CLUES TO THE NATURE OF THE EXPOSURE
The environmental exposure in urban areas thus appears to affect individuals by shaping an enduring and phenotypically at least partly detectable liability to psychosis, through continuous or repeated exposure in childhood and adolescence prior to the onset of psychosis. This effect is at least in part specific for psychosis, because associations with incidence of affective disorder are much weaker. For this reason, a generic effect of stress is unlikely to explain the entire association between schizophrenia and urbanicity, although a part of the aetiology that is shared with depression may be related to the impact of the stresses of urban life. What constitutes urban stress has yet to be validated, however, although stress due to noise is a possible candidate. Direct effects of pollution have been hypothesised but have little biological plausibility. Differences in health behaviours may play a part, but substance misuse has been widely controlled for in studies of the association between schizophrenia and urbanicity. Remarkably little attention has been paid to social factors. Recently, however, aspects of the wider social environment have been shown to affect mental health outcomes, also in relation to psychosis. For example, aspects of the wider social environment such as community level of social fragmentation, social isolation and social inequality may account for variation in the incidence of schizophrenia in small areas (Reference Van Os, Driessen and Gunthervan Os et al, 2000). The impact of such variables may be truly ecological, affecting every person in the community regardless of their individual socio-demographic and other characteristics, thus creating a distributed liability in exposed populations. Although most of the studies focusing on such ecological exposures involved comparisons between small areas such as neighbourhoods, it is plausible that similar mechanisms operate to explain the differences between urban and rural environments.

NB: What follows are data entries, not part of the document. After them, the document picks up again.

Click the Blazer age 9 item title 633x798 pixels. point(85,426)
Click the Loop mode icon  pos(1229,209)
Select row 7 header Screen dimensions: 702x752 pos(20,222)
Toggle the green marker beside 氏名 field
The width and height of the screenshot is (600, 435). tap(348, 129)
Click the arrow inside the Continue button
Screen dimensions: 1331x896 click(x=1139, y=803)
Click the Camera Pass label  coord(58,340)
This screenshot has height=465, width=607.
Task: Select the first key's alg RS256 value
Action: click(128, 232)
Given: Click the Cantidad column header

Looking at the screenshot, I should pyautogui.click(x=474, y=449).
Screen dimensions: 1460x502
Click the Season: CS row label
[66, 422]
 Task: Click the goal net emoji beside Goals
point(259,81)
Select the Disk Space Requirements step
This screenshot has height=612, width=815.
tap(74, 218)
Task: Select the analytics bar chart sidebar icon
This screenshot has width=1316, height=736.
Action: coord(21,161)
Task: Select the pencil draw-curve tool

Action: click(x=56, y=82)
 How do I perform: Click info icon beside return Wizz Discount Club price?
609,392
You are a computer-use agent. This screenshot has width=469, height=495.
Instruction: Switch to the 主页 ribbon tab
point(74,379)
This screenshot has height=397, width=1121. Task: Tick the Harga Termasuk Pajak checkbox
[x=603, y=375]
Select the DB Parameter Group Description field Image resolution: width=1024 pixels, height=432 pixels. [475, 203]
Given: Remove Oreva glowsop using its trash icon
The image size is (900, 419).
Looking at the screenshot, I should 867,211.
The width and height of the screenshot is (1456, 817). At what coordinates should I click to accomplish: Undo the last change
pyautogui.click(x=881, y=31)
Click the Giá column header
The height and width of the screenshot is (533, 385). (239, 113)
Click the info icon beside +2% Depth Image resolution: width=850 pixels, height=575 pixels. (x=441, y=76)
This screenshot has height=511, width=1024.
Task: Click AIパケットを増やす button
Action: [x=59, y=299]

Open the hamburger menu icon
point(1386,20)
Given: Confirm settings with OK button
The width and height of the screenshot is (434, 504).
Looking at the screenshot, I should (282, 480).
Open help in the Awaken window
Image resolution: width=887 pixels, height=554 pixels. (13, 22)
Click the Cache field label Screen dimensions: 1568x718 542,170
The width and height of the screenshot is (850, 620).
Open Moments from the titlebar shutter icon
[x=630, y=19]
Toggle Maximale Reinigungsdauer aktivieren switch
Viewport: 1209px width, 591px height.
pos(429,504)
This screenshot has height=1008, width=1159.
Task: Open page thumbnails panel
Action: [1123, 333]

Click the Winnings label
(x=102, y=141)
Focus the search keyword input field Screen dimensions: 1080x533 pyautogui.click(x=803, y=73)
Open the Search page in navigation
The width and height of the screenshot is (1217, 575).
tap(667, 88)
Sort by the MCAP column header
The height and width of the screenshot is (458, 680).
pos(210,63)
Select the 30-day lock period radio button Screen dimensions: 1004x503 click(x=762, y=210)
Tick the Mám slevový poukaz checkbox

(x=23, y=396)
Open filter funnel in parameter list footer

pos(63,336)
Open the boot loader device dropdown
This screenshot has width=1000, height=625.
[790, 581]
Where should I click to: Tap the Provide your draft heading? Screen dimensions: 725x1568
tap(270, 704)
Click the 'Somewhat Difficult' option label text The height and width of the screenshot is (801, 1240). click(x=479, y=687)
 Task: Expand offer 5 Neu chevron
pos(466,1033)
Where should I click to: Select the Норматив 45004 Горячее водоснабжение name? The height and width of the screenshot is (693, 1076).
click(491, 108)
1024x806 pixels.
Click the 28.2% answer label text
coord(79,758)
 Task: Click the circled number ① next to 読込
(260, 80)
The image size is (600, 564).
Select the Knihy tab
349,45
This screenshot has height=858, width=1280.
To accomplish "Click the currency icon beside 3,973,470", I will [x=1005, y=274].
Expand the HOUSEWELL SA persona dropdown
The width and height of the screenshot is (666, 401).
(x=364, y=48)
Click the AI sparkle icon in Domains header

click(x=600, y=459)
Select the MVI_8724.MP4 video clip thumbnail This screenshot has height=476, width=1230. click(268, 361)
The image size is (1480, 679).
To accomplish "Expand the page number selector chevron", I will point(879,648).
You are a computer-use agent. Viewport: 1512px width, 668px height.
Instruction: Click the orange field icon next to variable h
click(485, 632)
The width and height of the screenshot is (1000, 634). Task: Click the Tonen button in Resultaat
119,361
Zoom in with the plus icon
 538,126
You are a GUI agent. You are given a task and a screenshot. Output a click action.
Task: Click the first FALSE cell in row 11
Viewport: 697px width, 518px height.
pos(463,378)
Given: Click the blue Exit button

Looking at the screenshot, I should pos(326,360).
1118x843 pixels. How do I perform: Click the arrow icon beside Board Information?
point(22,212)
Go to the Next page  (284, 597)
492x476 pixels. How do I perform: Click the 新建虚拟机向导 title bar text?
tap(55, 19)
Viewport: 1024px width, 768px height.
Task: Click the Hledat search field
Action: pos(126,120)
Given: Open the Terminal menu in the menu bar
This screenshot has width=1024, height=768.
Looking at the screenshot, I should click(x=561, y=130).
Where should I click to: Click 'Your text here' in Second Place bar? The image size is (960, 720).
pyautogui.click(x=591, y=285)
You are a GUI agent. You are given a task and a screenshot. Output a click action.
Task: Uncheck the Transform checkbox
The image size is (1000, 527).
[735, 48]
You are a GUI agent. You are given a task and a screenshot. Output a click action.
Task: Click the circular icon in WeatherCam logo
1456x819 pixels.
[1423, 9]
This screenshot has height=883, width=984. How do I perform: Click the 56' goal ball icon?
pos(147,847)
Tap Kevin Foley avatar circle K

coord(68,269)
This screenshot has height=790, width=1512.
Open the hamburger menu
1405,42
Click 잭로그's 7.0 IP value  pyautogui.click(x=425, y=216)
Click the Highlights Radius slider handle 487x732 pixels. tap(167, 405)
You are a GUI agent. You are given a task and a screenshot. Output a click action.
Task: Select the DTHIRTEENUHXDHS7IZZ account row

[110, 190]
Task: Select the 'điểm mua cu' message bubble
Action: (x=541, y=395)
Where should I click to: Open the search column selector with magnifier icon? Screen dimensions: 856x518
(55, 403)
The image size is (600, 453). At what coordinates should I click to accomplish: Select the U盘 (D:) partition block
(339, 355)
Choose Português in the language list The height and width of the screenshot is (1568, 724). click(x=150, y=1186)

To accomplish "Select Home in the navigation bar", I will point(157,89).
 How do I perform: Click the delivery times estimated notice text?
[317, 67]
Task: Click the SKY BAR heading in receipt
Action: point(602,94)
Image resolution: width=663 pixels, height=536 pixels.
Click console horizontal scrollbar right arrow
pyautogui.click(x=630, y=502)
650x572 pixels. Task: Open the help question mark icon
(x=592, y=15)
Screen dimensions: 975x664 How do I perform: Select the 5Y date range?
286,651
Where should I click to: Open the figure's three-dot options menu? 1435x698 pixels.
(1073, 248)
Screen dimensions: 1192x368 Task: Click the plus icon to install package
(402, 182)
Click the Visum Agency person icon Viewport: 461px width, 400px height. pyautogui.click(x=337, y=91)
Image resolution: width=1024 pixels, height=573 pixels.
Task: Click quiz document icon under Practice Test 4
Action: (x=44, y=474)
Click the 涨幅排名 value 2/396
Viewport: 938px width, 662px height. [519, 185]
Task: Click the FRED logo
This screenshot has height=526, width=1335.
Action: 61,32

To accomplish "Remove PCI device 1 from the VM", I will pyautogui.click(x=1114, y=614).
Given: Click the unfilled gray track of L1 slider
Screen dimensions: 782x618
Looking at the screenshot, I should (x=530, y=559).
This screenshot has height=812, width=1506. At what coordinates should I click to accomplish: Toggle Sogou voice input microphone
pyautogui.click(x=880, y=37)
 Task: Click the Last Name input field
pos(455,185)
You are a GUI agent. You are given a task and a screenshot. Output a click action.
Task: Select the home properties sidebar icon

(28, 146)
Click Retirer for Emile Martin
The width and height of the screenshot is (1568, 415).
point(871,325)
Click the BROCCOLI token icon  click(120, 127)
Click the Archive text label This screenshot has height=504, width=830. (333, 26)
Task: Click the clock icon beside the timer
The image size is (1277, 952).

URBANICITYAND GENETIC LIABILITY
In order to explain the hypothetical relationship between an area-level exposure such as social fragmentation and an individual-level outcome such as psychotic symptoms, individual psychological mechanisms must be invoked. For example, individuals with a genetic liability to schizophrenia might be less likely to have their early abnormal mental states corrected in urban areas with higher levels of social fragmentation or lower levels of informal social control, resulting in higher rates of expression of psychosis. Similarly, aspects of the wider social environment such as lack of perceived safety or social stress might directly contribute to the development of cognitive vulnerabilities for psychosis, resulting in higher rates of psychotic disorder in the genetically predisposed. A general mechanism of gene–environment interaction is supported by evidence suggesting synergism between urbanicity and familial liability in their effect on psychotic disorder (Reference Van Os, Hanssen and Bakvan Os et al, 2003).
CONCLUSIONS
The nationwide Swedish study corroborates and adds to earlier evidence that an environmental exposure operates in urban areas to increase the prevalence of at-risk mental states and the incidence of psychotic disorder. The impact of this exposure is substantial, although it may well reflect a joint effect of urban environmental exposure and other (possibly genetic) factors. The role of the wider social environment and its ecological effect on the development in young people of cognitive vulnerabilities for psychosis has been neglected as a possible mechanism. If there are environmental causes for psychosis, urban ecological studies are likely to help provide new insights in the years to come.